From the very beginning I have been amazed by the extraordinary wealth of melody types existing in the territory under investigation in Eastern Europe. As I pursued my research, this amazement increased. In view of the comparatively small size of the countries – numbering forty to fifty million people – the variety in folk music is really marvellous! Comparison of the folk music of these peoples made it clear that there was a continuous giveand- take of melodies, a constant crossing and recrossing which had persisted through centuries.
I must now stress a very important fact. This give-andtake is not so simple as many of us might believe. When a folk melody passes the language frontier of a people, sooner or later it will be subjected to certain changes determined by environment, and especially by differences of language. The greater dissimilarity between the accents, inflections, metrical conditions, syllabic structure and so on, of two languages, the greater the changes that fortunately may occur in the “emigrated” melody. I say “fortunately” because this phenomenon itself engenders and further increases in its number of types and sub-types. I have used the term “crossing and recrossing”. Now, the “recrossing” generally takes place this way. A Hungarian melody is taken over, let us say, by the Slovakians and “Slovakised”; this Slovakised form may then be retaken by the Hungarians and so “re-Magyarised”. But – and again I say fortunately – this re-Magyarised form will be different from the original Hungarian.

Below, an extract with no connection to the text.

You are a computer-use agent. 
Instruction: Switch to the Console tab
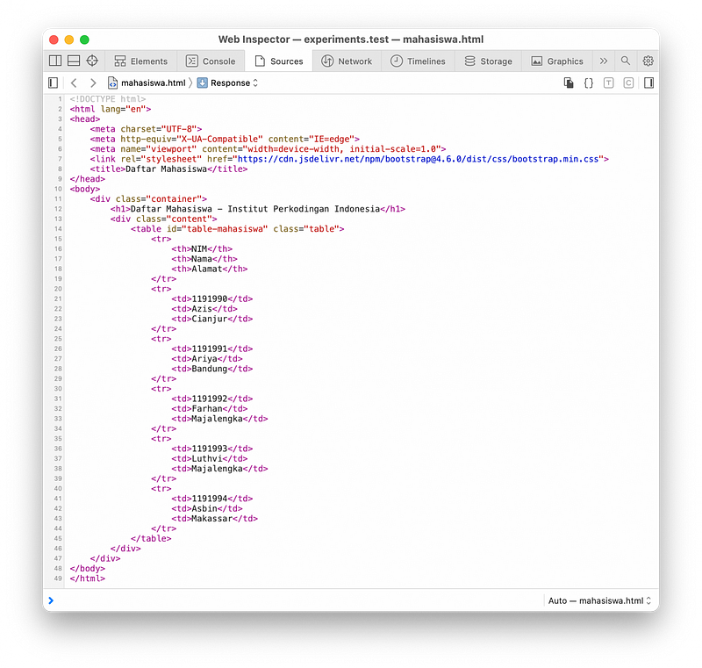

Numerous factors explain the almost uninterrupted exchange of melodies: social conditions, deliberate or forced migrations and colonisations of individuals or peoples.

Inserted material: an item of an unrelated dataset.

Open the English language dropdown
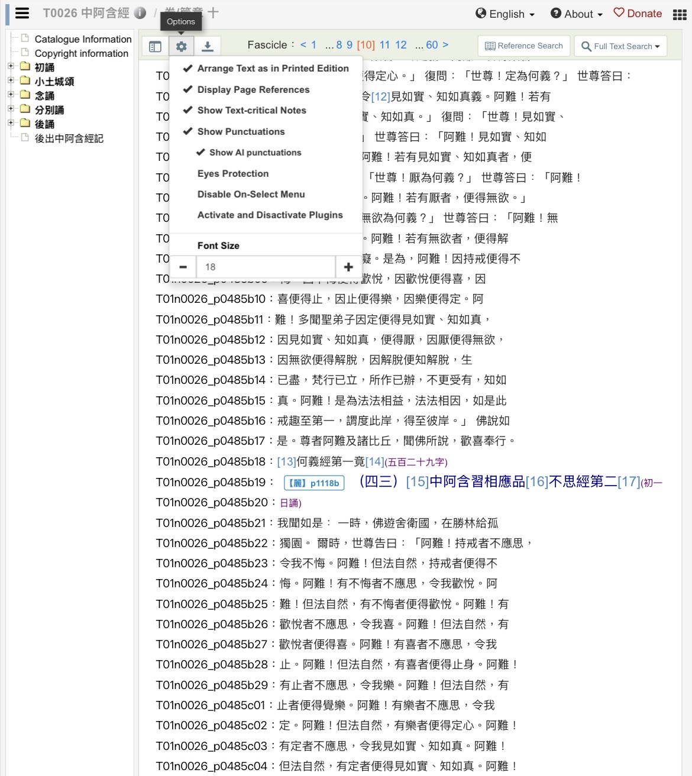Viewport: 692px width, 776px height. coord(506,14)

Numerous factors explain the almost uninterrupted exchange of melodies: social conditions, deliberate or forced migrations and colonisations of individuals or peoples. As everybody knows, Eastern Europe (except for the Russians, Ukrainians and Poles) is inhabited chiefly by small peoples, each numbering about ten million or even less, and there are no insurmountable geographical obstacles at the frontiers. Some districts have a completely mixed population, the result of war devastation which has been followed by colonisation to fill the gaps. Continued contact between these peoples has been quite easy. And there have been conquests (for instance, of the Balkans by the Turks). Conquerors and conquered have mixed and reciprocally influenced their respective languages and folk music.
Contact with foreign material not only results in an exchange of melodies, but – and this is still more important – it gives an impulse to the development of new styles. At the same time, the more or less ancient styles are generally well preserved, too, which still further enhances the richness of the music. The trend toward transformation of foreign melodies prevents the internationalisation of the music of these peoples. The material of each, however heterogeneous in origin, receives its marked individuality. The situation of folk music in Eastern Europe may be summed up thus: as a result of uninterrupted reciprocal influence upon the folk music of these peoples there is an immense variety and a wealth of melodies and melodic types. The “racial impurity” finally attained is definitely beneficial.
And now let us look at the opposite picture. If you visit an oasis in North Africa, for instance Biskra or one of its surrounding villages, you will hear folk music of a rather unified and simple structure which is, nevertheless, highly interesting. Then if you go, let us say, as far as fifteen hundred miles to the East and listen to the folk music of Cairo and its surroundings, you will hear exactly the same types of music. I don‘t know very much about the migrations and history of the Arabic-speaking inhabitants of North Africa, but I should say that such uniformity in so large a territory indicates that there have been comparatively few migrations and changes of population. Also there is another factor. The Arabic people in North Africa many times outnumber those small peoples of Eastern Europe; they live in a far larger territory and are not intermingled with peoples of different race and language.
It is obvious that if there remains any hope for the survival of folk music in the near or distant future (a rather doubtful outcome considering the rapid intrusion of higher civilisation into the more remote parts of the world), an artificial erection of Chinese walls to separate peoples from each other bodes no good for its development. A complete separation from foreign influences means stagnation: well assimilated foreign impulses offer possibilities of enrichment.